Cristo utiliza la parábola contenida en este Evangelio para enseñar a los hombres de esa época y a nosotros también, las actitudes que se deben tener frente a la fe y los compara con dos hijos que son invitados por su padre a ir a trabajar en su viña; el primero dice que va, pero no lo hace y, el segundo, inicialmente dice que no va, pero luego se arrepiente y termina yendo. Es mejor no prometer si no se está seguro; debemos ser coherentes con lo que pensamos, lo que decimos y lo que hacemos.
En el contexto en el que se encuentra la parábola, los oyentes invitados a expresar su opinión son los sumos sacerdotes y los ancianos del pueblo; ellos han tenido a Juan el Bautista y a Jesús, pero no han querido creer en sus palabras y que son enviados de Dios; en cambio, los que eran considerados como pecadores, es decir, los publicanos y las prostitutas, sí han escuchado, se han convertido y han ido a trabajar en la viña del Señor.
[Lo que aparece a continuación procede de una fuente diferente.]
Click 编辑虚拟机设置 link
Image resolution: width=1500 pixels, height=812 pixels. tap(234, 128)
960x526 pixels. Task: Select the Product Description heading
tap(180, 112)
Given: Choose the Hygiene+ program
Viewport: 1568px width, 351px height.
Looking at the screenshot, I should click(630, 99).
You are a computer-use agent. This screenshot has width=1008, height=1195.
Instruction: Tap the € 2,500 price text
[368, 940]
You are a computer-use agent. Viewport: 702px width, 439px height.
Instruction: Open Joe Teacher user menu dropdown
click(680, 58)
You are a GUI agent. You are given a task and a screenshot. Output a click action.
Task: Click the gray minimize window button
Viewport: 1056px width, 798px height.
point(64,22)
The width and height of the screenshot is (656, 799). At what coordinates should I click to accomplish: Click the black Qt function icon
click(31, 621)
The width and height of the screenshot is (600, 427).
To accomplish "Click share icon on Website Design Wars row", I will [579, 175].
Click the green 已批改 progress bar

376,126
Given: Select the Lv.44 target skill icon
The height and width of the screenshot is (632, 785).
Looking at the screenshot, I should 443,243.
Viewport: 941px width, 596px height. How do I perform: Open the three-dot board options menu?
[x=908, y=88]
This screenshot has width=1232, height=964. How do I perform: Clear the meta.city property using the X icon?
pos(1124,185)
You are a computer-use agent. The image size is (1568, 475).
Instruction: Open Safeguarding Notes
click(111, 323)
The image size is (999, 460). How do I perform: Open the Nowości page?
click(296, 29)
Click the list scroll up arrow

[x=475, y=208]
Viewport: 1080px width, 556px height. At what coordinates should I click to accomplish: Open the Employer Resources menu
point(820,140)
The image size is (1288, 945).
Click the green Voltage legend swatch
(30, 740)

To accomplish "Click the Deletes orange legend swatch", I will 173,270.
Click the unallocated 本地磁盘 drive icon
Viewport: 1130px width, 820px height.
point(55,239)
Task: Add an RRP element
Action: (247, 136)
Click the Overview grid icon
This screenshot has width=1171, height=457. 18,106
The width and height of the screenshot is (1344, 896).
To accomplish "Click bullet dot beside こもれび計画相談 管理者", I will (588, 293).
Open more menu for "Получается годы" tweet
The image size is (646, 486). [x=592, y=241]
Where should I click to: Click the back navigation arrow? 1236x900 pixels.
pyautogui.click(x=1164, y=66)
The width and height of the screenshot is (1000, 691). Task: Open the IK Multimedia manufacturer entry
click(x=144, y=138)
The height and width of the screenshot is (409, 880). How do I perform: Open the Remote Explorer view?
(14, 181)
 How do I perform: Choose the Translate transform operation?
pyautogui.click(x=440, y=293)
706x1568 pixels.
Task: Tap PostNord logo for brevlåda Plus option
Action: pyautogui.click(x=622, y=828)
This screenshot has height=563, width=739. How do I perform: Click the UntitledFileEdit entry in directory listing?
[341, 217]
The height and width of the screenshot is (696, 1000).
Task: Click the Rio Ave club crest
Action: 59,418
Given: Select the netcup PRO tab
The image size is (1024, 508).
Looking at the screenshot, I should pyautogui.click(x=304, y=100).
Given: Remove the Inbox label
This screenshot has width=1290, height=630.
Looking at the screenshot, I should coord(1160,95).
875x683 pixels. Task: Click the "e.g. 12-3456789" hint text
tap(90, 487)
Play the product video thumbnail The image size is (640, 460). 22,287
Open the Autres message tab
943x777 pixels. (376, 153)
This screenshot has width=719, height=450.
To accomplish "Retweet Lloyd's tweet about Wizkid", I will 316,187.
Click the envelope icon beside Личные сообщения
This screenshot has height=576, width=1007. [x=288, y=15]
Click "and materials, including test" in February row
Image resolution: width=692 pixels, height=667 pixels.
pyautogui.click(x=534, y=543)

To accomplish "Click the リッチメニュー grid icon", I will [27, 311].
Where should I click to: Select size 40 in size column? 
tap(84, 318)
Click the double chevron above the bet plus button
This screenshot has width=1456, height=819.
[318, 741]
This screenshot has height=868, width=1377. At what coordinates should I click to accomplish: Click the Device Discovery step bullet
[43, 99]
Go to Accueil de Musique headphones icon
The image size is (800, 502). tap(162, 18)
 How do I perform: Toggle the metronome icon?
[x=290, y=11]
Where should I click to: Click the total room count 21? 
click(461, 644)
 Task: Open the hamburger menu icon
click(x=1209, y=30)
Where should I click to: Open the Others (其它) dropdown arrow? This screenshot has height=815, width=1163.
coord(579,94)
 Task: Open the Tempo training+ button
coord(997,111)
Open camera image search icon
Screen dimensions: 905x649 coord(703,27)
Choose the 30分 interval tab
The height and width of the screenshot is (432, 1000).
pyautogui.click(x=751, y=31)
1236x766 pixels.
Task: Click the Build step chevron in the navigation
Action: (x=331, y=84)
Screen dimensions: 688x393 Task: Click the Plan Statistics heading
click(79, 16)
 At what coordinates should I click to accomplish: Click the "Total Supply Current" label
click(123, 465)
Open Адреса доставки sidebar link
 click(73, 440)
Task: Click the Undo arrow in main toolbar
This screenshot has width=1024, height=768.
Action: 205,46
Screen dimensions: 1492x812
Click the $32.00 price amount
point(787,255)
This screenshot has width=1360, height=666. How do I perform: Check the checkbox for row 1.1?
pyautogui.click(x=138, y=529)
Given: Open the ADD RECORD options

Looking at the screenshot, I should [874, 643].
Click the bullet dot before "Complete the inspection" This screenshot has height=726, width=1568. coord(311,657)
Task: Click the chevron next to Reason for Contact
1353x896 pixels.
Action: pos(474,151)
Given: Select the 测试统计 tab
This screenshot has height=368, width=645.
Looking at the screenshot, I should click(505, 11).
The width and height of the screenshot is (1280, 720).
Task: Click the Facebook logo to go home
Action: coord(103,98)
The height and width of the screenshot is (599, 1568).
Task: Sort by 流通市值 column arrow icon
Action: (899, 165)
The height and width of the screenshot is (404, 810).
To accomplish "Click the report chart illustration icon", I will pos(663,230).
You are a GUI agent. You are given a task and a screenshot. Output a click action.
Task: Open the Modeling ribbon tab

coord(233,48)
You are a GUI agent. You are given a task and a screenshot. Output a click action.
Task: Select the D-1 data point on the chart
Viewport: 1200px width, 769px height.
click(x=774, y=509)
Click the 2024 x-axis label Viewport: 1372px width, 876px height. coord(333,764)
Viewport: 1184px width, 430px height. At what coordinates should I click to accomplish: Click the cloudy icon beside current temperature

En relación con la pregunta de Jesús, de cuál de los dos hijos ha hecho la voluntad del padre, la respuesta de los sacerdotes y de los ancianos surge rápida: el segundo y es inmediata porque se trata de una situación familiar bien conocida y evidente, vivida por ellos mismos en su propia familia y, muy probablemente, practicada por todos ellos (y también por nosotros) en la juventud y por la inmadurez espiritual.
Su repuesta era un juicio, no sobre los dos hijos de la parábola, sino sobre ellos mismos; al responder que el segundo, ellos juzgaron sus propias conductas, porque en el pasado muchas veces habían hecho lo mismo. En esto consiste el propósito de la parábola, llevar a los oyentes a sentirse comprometidos en la historia para que, usando como criterio la propia experiencia de vida, hagan un juicio de valor, así, la respuesta que dieron se convierte en la sentencia a su misma conducta, a su incoherencia de vida y, en general, a su falta de fe.
De acuerdo con esta parábola, podemos deducir que los pecadores, los publicanos y las prostitutas son aquéllos que, inicialmente, han dicho no al Padre y luego han terminado por hacer la voluntad de Él, porque han recibido y aceptado el mensaje de Juan Bautista y de Jesús como proveniente de Dios. Mientras que los sacerdotes y los ancianos son aquéllos que, inicialmente, han dicho sí al Padre, pero no han hecho lo que Él quiere. O sea que, los que son considerados transgresores de la ley y condenados por esto, son en verdad los que han obedecido a Dios e intentan recorrer el camino de la justicia, mientras los que se consideran obedientes a la ley de Dios, son en verdad los que lo desobedecen.
La capacidad de reconocer la presencia activa de Dios en las personas y en las cosas de la vida no estaba, generalmente, en los sacerdotes, los ancianos, los escribas y los jefes, sino en las personas despreciadas como pecadoras e impuras. Hoy sucede lo mismo, las categorías de personas consideradas como marginadas, muchas veces, tienen una mirada más pura y atenta para percibir el camino de la justicia, que la que tienen las que viven casi todo el día en la Iglesia o forman parte de la jerarquía religiosa.
Quien cree y hace la voluntad de Dios, aunque haya pecado pero se ha convertido, entrará en el Reino de los Cielos; ser cristiano significa conocer y amar profundamente las verdades de la fe, reveladas por Cristo y enseñadas por la Iglesia; además, dar testimonio con las obras, no solo con palabras, pues una fe sin obras en una fe muerta. La fe debe ir unida a las obras de misericordia tanto materiales como espirituales, para así tener una vida con coherencia cristiana.